Dataset items
######
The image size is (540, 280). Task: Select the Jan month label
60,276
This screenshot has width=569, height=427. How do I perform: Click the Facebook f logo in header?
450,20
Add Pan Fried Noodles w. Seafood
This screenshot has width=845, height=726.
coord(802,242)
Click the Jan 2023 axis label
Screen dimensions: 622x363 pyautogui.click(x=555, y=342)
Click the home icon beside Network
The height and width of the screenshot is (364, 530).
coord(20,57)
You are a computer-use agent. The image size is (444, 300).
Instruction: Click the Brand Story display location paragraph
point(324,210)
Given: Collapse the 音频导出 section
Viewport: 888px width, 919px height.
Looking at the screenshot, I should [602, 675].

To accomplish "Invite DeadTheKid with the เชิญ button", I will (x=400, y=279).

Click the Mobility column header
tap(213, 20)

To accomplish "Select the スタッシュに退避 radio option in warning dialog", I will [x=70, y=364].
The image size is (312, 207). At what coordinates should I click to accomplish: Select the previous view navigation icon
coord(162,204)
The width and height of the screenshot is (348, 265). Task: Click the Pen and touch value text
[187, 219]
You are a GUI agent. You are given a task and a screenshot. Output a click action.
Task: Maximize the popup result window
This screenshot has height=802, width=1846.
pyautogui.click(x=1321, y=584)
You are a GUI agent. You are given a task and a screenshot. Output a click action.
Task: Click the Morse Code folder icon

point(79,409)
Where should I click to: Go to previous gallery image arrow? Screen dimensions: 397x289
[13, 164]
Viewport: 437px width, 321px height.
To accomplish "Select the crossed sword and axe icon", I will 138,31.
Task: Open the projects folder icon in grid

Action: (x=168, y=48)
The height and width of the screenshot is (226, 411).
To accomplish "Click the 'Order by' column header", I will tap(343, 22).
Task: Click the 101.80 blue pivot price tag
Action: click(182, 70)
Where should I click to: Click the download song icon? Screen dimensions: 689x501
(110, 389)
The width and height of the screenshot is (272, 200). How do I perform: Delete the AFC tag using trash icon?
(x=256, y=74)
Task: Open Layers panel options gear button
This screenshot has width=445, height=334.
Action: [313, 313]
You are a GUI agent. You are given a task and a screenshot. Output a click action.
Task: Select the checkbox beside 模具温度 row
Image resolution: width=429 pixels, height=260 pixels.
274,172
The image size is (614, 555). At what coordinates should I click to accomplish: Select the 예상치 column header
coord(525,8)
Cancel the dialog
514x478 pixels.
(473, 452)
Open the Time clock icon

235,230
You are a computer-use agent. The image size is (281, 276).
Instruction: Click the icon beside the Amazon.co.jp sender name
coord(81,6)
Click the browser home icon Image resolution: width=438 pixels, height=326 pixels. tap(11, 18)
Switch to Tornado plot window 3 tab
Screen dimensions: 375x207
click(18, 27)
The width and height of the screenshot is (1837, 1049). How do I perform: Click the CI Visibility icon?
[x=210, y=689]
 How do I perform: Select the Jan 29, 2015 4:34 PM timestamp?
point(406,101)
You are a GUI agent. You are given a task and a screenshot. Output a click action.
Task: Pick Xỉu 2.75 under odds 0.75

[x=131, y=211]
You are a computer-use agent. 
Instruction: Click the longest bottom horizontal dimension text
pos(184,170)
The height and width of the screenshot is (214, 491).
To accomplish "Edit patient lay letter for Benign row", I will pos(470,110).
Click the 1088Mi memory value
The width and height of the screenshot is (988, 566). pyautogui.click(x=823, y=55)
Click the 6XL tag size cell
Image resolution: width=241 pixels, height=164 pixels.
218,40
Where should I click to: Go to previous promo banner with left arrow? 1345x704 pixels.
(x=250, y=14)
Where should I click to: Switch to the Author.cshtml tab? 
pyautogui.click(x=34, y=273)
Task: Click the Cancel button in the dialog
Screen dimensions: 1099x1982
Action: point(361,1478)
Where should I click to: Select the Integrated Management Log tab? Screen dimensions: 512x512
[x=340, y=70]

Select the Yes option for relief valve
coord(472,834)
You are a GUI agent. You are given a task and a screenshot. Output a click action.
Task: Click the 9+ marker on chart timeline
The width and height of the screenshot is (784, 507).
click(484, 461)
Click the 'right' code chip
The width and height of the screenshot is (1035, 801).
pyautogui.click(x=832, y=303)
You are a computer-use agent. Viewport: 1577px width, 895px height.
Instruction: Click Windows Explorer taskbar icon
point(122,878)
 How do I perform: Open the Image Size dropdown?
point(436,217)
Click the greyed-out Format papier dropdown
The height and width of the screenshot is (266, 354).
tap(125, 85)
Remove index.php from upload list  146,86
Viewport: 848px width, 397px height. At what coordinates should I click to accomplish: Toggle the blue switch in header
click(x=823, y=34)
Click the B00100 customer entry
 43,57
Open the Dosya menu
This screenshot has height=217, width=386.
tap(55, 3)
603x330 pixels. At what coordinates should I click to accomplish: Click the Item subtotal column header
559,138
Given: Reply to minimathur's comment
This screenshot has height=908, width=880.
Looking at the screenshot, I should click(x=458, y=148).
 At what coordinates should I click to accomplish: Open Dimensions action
######
_Task to complete_
Reproduce the preceding records exactly and completely.

_Solution to this exercise_
The image size is (540, 280). Task: Select the Jan month label
60,276
This screenshot has width=569, height=427. How do I perform: Click the Facebook f logo in header?
450,20
Add Pan Fried Noodles w. Seafood
This screenshot has width=845, height=726.
coord(802,242)
Click the Jan 2023 axis label
Screen dimensions: 622x363 pyautogui.click(x=555, y=342)
Click the home icon beside Network
The height and width of the screenshot is (364, 530).
coord(20,57)
You are a computer-use agent. The image size is (444, 300).
Instruction: Click the Brand Story display location paragraph
point(324,210)
Given: Collapse the 音频导出 section
Viewport: 888px width, 919px height.
Looking at the screenshot, I should [602, 675].

To accomplish "Invite DeadTheKid with the เชิญ button", I will (x=400, y=279).

Click the Mobility column header
tap(213, 20)

To accomplish "Select the スタッシュに退避 radio option in warning dialog", I will [x=70, y=364].
The image size is (312, 207). At what coordinates should I click to accomplish: Select the previous view navigation icon
coord(162,204)
The width and height of the screenshot is (348, 265). Task: Click the Pen and touch value text
[187, 219]
You are a GUI agent. You are given a task and a screenshot. Output a click action.
Task: Maximize the popup result window
This screenshot has height=802, width=1846.
pyautogui.click(x=1321, y=584)
You are a GUI agent. You are given a task and a screenshot. Output a click action.
Task: Click the Morse Code folder icon

point(79,409)
Where should I click to: Go to previous gallery image arrow? Screen dimensions: 397x289
[13, 164]
Viewport: 437px width, 321px height.
To accomplish "Select the crossed sword and axe icon", I will 138,31.
Task: Open the projects folder icon in grid

Action: (x=168, y=48)
The height and width of the screenshot is (226, 411).
To accomplish "Click the 'Order by' column header", I will tap(343, 22).
Task: Click the 101.80 blue pivot price tag
Action: click(182, 70)
Where should I click to: Click the download song icon? Screen dimensions: 689x501
(110, 389)
The width and height of the screenshot is (272, 200). How do I perform: Delete the AFC tag using trash icon?
(x=256, y=74)
Task: Open Layers panel options gear button
This screenshot has width=445, height=334.
Action: [313, 313]
You are a GUI agent. You are given a task and a screenshot. Output a click action.
Task: Select the checkbox beside 模具温度 row
Image resolution: width=429 pixels, height=260 pixels.
274,172
The image size is (614, 555). At what coordinates should I click to accomplish: Select the 예상치 column header
coord(525,8)
Cancel the dialog
514x478 pixels.
(473, 452)
Open the Time clock icon

235,230
You are a computer-use agent. The image size is (281, 276).
Instruction: Click the icon beside the Amazon.co.jp sender name
coord(81,6)
Click the browser home icon Image resolution: width=438 pixels, height=326 pixels. tap(11, 18)
Switch to Tornado plot window 3 tab
Screen dimensions: 375x207
click(18, 27)
The width and height of the screenshot is (1837, 1049). How do I perform: Click the CI Visibility icon?
[x=210, y=689]
 How do I perform: Select the Jan 29, 2015 4:34 PM timestamp?
point(406,101)
You are a GUI agent. You are given a task and a screenshot. Output a click action.
Task: Pick Xỉu 2.75 under odds 0.75

[x=131, y=211]
You are a computer-use agent. 
Instruction: Click the longest bottom horizontal dimension text
pos(184,170)
The height and width of the screenshot is (214, 491).
To accomplish "Edit patient lay letter for Benign row", I will pos(470,110).
Click the 1088Mi memory value
The width and height of the screenshot is (988, 566). pyautogui.click(x=823, y=55)
Click the 6XL tag size cell
Image resolution: width=241 pixels, height=164 pixels.
218,40
Where should I click to: Go to previous promo banner with left arrow? 1345x704 pixels.
(x=250, y=14)
Where should I click to: Switch to the Author.cshtml tab? 
pyautogui.click(x=34, y=273)
Task: Click the Cancel button in the dialog
Screen dimensions: 1099x1982
Action: point(361,1478)
Where should I click to: Select the Integrated Management Log tab? Screen dimensions: 512x512
[x=340, y=70]

Select the Yes option for relief valve
coord(472,834)
You are a GUI agent. You are given a task and a screenshot. Output a click action.
Task: Click the 9+ marker on chart timeline
The width and height of the screenshot is (784, 507).
click(484, 461)
Click the 'right' code chip
The width and height of the screenshot is (1035, 801).
pyautogui.click(x=832, y=303)
You are a computer-use agent. Viewport: 1577px width, 895px height.
Instruction: Click Windows Explorer taskbar icon
point(122,878)
 How do I perform: Open the Image Size dropdown?
point(436,217)
Click the greyed-out Format papier dropdown
The height and width of the screenshot is (266, 354).
tap(125, 85)
Remove index.php from upload list  146,86
Viewport: 848px width, 397px height. At what coordinates should I click to accomplish: Toggle the blue switch in header
click(x=823, y=34)
Click the B00100 customer entry
 43,57
Open the Dosya menu
This screenshot has height=217, width=386.
tap(55, 3)
603x330 pixels. At what coordinates should I click to accomplish: Click the Item subtotal column header
559,138
Given: Reply to minimathur's comment
This screenshot has height=908, width=880.
Looking at the screenshot, I should click(x=458, y=148).
 At what coordinates should I click to accomplish: Open Dimensions action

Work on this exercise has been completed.